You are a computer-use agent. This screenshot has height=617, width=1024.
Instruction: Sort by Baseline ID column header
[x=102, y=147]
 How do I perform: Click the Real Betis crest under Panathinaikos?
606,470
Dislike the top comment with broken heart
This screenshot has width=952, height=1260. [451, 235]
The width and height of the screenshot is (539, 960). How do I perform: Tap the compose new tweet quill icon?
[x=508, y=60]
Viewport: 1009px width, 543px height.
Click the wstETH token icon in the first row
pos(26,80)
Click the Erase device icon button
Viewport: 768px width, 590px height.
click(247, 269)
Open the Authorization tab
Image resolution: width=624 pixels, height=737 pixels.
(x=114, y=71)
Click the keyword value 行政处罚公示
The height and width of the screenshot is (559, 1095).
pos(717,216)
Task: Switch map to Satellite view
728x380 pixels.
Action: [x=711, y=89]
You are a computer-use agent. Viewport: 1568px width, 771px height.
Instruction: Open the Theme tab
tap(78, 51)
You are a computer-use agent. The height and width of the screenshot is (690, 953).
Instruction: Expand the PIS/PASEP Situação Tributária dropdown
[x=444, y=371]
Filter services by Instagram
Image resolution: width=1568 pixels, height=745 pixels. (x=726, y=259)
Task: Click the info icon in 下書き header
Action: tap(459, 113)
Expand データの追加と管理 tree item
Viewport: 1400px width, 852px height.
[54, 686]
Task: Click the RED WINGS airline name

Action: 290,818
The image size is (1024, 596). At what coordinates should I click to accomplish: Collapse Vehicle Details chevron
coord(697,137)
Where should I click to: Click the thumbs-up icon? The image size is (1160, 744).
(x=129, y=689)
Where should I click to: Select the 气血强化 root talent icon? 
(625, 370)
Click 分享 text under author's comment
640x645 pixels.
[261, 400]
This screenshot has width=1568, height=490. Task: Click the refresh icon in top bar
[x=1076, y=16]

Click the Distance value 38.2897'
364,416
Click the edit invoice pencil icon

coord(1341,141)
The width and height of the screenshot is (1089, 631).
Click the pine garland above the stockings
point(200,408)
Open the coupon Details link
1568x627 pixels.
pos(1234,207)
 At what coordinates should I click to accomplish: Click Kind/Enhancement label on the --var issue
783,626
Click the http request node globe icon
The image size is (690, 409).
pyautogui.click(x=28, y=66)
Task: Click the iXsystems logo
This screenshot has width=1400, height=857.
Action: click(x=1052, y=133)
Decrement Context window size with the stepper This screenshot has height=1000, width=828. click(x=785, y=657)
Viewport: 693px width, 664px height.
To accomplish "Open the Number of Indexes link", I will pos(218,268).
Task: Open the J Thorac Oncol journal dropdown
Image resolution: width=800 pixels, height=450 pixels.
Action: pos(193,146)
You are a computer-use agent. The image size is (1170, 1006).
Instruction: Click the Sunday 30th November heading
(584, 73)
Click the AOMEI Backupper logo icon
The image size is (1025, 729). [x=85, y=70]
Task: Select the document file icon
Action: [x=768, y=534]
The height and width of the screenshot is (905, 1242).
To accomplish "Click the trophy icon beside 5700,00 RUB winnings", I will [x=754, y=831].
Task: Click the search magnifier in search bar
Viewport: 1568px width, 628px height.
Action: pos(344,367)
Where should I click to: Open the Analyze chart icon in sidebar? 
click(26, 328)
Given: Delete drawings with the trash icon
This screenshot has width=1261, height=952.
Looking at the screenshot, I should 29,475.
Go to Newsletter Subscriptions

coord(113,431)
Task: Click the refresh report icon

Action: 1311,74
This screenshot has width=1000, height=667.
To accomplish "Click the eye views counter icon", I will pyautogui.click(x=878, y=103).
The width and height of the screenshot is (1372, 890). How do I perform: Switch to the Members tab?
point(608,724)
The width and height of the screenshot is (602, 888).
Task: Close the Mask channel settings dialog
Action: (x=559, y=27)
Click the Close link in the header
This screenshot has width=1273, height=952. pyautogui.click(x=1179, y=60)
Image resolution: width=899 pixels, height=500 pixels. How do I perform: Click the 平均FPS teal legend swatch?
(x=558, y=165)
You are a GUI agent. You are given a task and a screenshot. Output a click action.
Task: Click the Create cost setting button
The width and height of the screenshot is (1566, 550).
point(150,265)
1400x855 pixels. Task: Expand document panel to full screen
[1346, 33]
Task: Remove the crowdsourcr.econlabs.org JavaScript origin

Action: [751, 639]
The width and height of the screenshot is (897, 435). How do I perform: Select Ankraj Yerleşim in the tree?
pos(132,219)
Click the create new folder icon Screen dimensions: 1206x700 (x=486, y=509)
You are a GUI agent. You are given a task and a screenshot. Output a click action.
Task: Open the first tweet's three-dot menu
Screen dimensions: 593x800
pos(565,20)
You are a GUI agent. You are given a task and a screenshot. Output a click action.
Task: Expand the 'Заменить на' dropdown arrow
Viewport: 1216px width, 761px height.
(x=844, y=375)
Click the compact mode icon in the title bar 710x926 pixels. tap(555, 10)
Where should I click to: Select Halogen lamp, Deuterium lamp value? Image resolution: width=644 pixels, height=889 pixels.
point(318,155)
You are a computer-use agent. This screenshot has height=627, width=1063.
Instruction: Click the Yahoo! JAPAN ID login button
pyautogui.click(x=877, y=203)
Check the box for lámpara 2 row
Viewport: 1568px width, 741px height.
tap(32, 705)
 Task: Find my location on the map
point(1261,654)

* * * * * * * * *

» **PROBLEM TO WORK ON**: Retype the lines above, keeping every character.

» **PROBLEM SOLUTION**:
You are a computer-use agent. This screenshot has height=617, width=1024.
Instruction: Sort by Baseline ID column header
[x=102, y=147]
 How do I perform: Click the Real Betis crest under Panathinaikos?
606,470
Dislike the top comment with broken heart
This screenshot has width=952, height=1260. [451, 235]
The width and height of the screenshot is (539, 960). How do I perform: Tap the compose new tweet quill icon?
[x=508, y=60]
Viewport: 1009px width, 543px height.
Click the wstETH token icon in the first row
pos(26,80)
Click the Erase device icon button
Viewport: 768px width, 590px height.
click(247, 269)
Open the Authorization tab
Image resolution: width=624 pixels, height=737 pixels.
(x=114, y=71)
Click the keyword value 行政处罚公示
The height and width of the screenshot is (559, 1095).
pos(717,216)
Task: Switch map to Satellite view
728x380 pixels.
Action: [x=711, y=89]
You are a computer-use agent. Viewport: 1568px width, 771px height.
Instruction: Open the Theme tab
tap(78, 51)
You are a computer-use agent. The height and width of the screenshot is (690, 953).
Instruction: Expand the PIS/PASEP Situação Tributária dropdown
[x=444, y=371]
Filter services by Instagram
Image resolution: width=1568 pixels, height=745 pixels. (x=726, y=259)
Task: Click the info icon in 下書き header
Action: tap(459, 113)
Expand データの追加と管理 tree item
Viewport: 1400px width, 852px height.
[54, 686]
Task: Click the RED WINGS airline name

Action: 290,818
The image size is (1024, 596). At what coordinates should I click to accomplish: Collapse Vehicle Details chevron
coord(697,137)
Where should I click to: Click the thumbs-up icon? The image size is (1160, 744).
(x=129, y=689)
Where should I click to: Select the 气血强化 root talent icon? 
(625, 370)
Click 分享 text under author's comment
640x645 pixels.
[261, 400]
This screenshot has width=1568, height=490. Task: Click the refresh icon in top bar
[x=1076, y=16]

Click the Distance value 38.2897'
364,416
Click the edit invoice pencil icon

coord(1341,141)
The width and height of the screenshot is (1089, 631).
Click the pine garland above the stockings
point(200,408)
Open the coupon Details link
1568x627 pixels.
pos(1234,207)
 At what coordinates should I click to accomplish: Click Kind/Enhancement label on the --var issue
783,626
Click the http request node globe icon
The image size is (690, 409).
pyautogui.click(x=28, y=66)
Task: Click the iXsystems logo
This screenshot has width=1400, height=857.
Action: click(x=1052, y=133)
Decrement Context window size with the stepper This screenshot has height=1000, width=828. click(x=785, y=657)
Viewport: 693px width, 664px height.
To accomplish "Open the Number of Indexes link", I will pos(218,268).
Task: Open the J Thorac Oncol journal dropdown
Image resolution: width=800 pixels, height=450 pixels.
Action: pos(193,146)
You are a computer-use agent. The image size is (1170, 1006).
Instruction: Click the Sunday 30th November heading
(584, 73)
Click the AOMEI Backupper logo icon
The image size is (1025, 729). [x=85, y=70]
Task: Select the document file icon
Action: [x=768, y=534]
The height and width of the screenshot is (905, 1242).
To accomplish "Click the trophy icon beside 5700,00 RUB winnings", I will [x=754, y=831].
Task: Click the search magnifier in search bar
Viewport: 1568px width, 628px height.
Action: pos(344,367)
Where should I click to: Open the Analyze chart icon in sidebar? 
click(26, 328)
Given: Delete drawings with the trash icon
This screenshot has width=1261, height=952.
Looking at the screenshot, I should 29,475.
Go to Newsletter Subscriptions

coord(113,431)
Task: Click the refresh report icon

Action: 1311,74
This screenshot has width=1000, height=667.
To accomplish "Click the eye views counter icon", I will pyautogui.click(x=878, y=103).
The width and height of the screenshot is (1372, 890). How do I perform: Switch to the Members tab?
point(608,724)
The width and height of the screenshot is (602, 888).
Task: Close the Mask channel settings dialog
Action: (x=559, y=27)
Click the Close link in the header
This screenshot has width=1273, height=952. pyautogui.click(x=1179, y=60)
Image resolution: width=899 pixels, height=500 pixels. How do I perform: Click the 平均FPS teal legend swatch?
(x=558, y=165)
You are a GUI agent. You are given a task and a screenshot. Output a click action.
Task: Click the Create cost setting button
The width and height of the screenshot is (1566, 550).
point(150,265)
1400x855 pixels. Task: Expand document panel to full screen
[1346, 33]
Task: Remove the crowdsourcr.econlabs.org JavaScript origin

Action: [751, 639]
The width and height of the screenshot is (897, 435). How do I perform: Select Ankraj Yerleşim in the tree?
pos(132,219)
Click the create new folder icon Screen dimensions: 1206x700 (x=486, y=509)
You are a GUI agent. You are given a task and a screenshot. Output a click action.
Task: Open the first tweet's three-dot menu
Screen dimensions: 593x800
pos(565,20)
You are a GUI agent. You are given a task and a screenshot. Output a click action.
Task: Expand the 'Заменить на' dropdown arrow
Viewport: 1216px width, 761px height.
(x=844, y=375)
Click the compact mode icon in the title bar 710x926 pixels. tap(555, 10)
Where should I click to: Select Halogen lamp, Deuterium lamp value? Image resolution: width=644 pixels, height=889 pixels.
point(318,155)
You are a computer-use agent. This screenshot has height=627, width=1063.
Instruction: Click the Yahoo! JAPAN ID login button
pyautogui.click(x=877, y=203)
Check the box for lámpara 2 row
Viewport: 1568px width, 741px height.
tap(32, 705)
 Task: Find my location on the map
point(1261,654)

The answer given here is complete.